4.6 SERVICE PAY AND RETIREMENT GRATUITY
1. Service pay, where applicable shall be paid to those
personnel in continuous employment of the Company as
follows:
_______________________________________________________
|Continuous | 3 | 5 | 10 | 15 | 20 | 25 | 30 | 35|
|______________|_____|___|____|____|____|____|____|___|
|Rate Per Hour | 0.5p| 1p| 2p | 3p | 4p | 5p | 6p | 7p|
|______________|_____|___|____|____|____|____|____|___|
2. Continuous services is defined as unbroken service
subject to the following conditions:-
(a) In the case of employees who have completed twelve
(12) months continuous services (i.e. without
lay-off) a temporary lay-off of up to three months
will not constitute a break in service.
(b) Absence through certified illness of up to six (6)

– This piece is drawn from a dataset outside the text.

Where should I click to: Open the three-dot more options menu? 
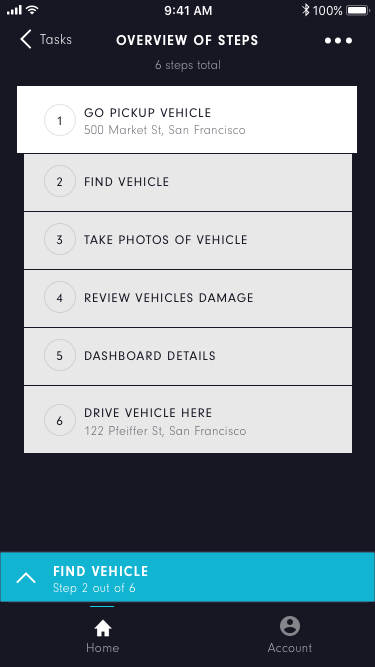coord(338,41)
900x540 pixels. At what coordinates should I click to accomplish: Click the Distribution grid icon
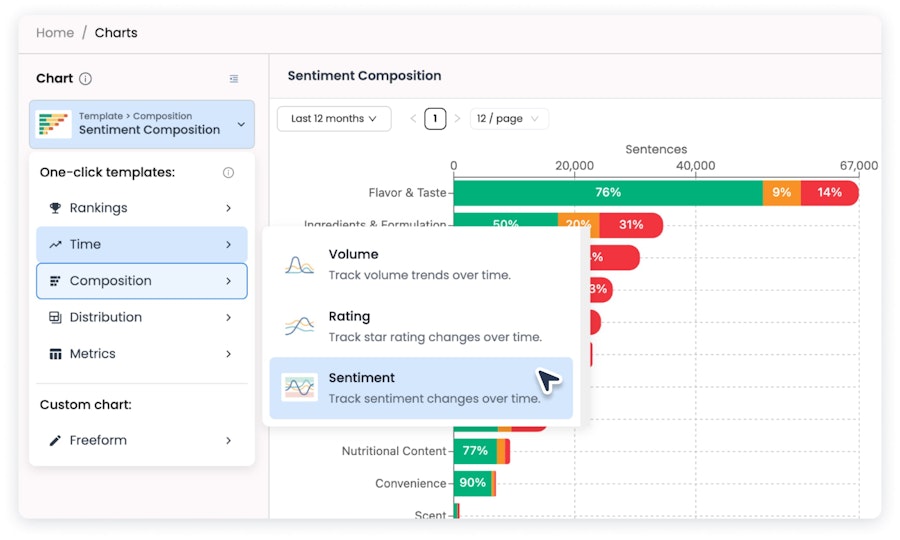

months will not constitute a break in service in
reckoning service for service pay. Absence through
certified illness extending beyond six (6) months
will be dealt with on the merits of the individual
case, prior reckonable service being taken into
account. The local manager may withhold service
pay but if he/she does so, he/she will advise the
Union and refer the matter to Head Office, C.S.E.T.
(c) Absence through accident arising out of employment
with the Company will not constitute a break in
service, subject to verification by Company Doctor.